The complexities in expanding digital support, not limited to natural language processing alone, for low-resource languages has long been a challenge. Low-resource languages not only face social challenges from the lack of extensive investments in development but also technological barriers from scientists focusing on trending topics. Today, we introduce a framework for building Armenian sentiment analysis tools such that Armenian can continue to move up the digital vitality scale. Our intention was to build Armenian sentiment analysis tools which we could use to conduct research on Armenian social media posts regarding the 2020 Nagorno-Karabakh conflict. We wanted to understand the collective emotions of Armenians regarding this conflict, and see whether sentiment would differ when analyzed in another language such as English.
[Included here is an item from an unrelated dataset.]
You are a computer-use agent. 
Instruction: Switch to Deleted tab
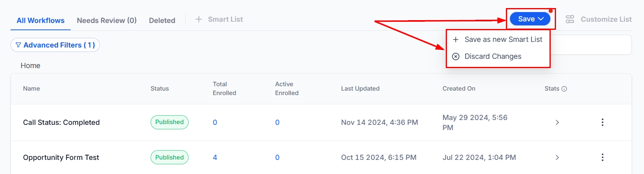(162, 21)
Furthermore, an important question we wanted to answer was which type of machine learning framework would be best suited for conducting sentiment analysis in Armenian.

Sentiment Analysis Models

We chose to implement two different approaches for constructing Armenian sentiment analysis tools. The first approach we chose took inspiration from Galeshchuk et al’s work where they translated the target language, Armenian in our case, to English before obtaining word embeddings. Our second approach follows similarly with the idea of using word embeddings, but we obtained Armenian word embeddings using multilingual-BERT rather than English. At a high level, the intuition behind the two models is the same, but loss in translation between any two languages can affect NLP tool quality. As such, we drew a comparison of these two approaches by constructing both models to contrast results. However, the main challenge before we were able to train either approach was the obstacle of data. As with many other low-resource languages, it is hard to find pre-existing open-source datasets that can be readily used for NLP research. For sentiment analysis, we needed sentences labeled with sentiment scores denoting whether the reference is positive, negative, or neutral in nature. Without such labeled data and enough quantity, it is virtually impossible to train sentiment analysis models.
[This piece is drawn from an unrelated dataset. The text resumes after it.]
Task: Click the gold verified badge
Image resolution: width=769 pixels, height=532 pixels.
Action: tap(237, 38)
In our first approach, we did not face such a challenge in collecting data for training the model because all Armenian text was converted to English. Since the majority of NLP research has been conducted in English, we did not have trouble finding a pre-trained BERT sentiment analysis model which we used to score our translated Armenian text. In our second approach, we went down multiple different avenues to collect Armenian sentences and match them to sentiment labels. First, we manually scraped Twitter and YouTube for almost 500 tweets and comments about the Nagorno-Karabakh conflict in the Armenian language to form a test set corpus. We were unable to fully utilize Twitter’s API due to limitations in historical query frames that we could not overcome. To extend our collection even further, we collected Armenian sentences from shopping websites and forums where there review scores associated with the comment. This technique has been used commonly in building English sentiment-labeled datasets where Amazon reviews are extracted and scores are classified into their respective labels. We took the same inspiration and applied it to Armenian and we were able to increase the size of our total dataset. Our last technique to collect labeled sentences was through the use of Google Forms and Armenian Facebook groups. We created a Google Form Questionnaire asking respondents to label the Armenian sentences into the respective category. In total, we received six total responses and took the most common label for each sentence as our true label. We were unable to verify whether the respondents spoke Armenian, but we hoped that those on Armenian Facebook groups were invested in the language or culture with some knowledge. Finally, since there were not enough total sentences labeled in Armenian to train our model, we utilized a labeled English dataset and translated them to Armenian.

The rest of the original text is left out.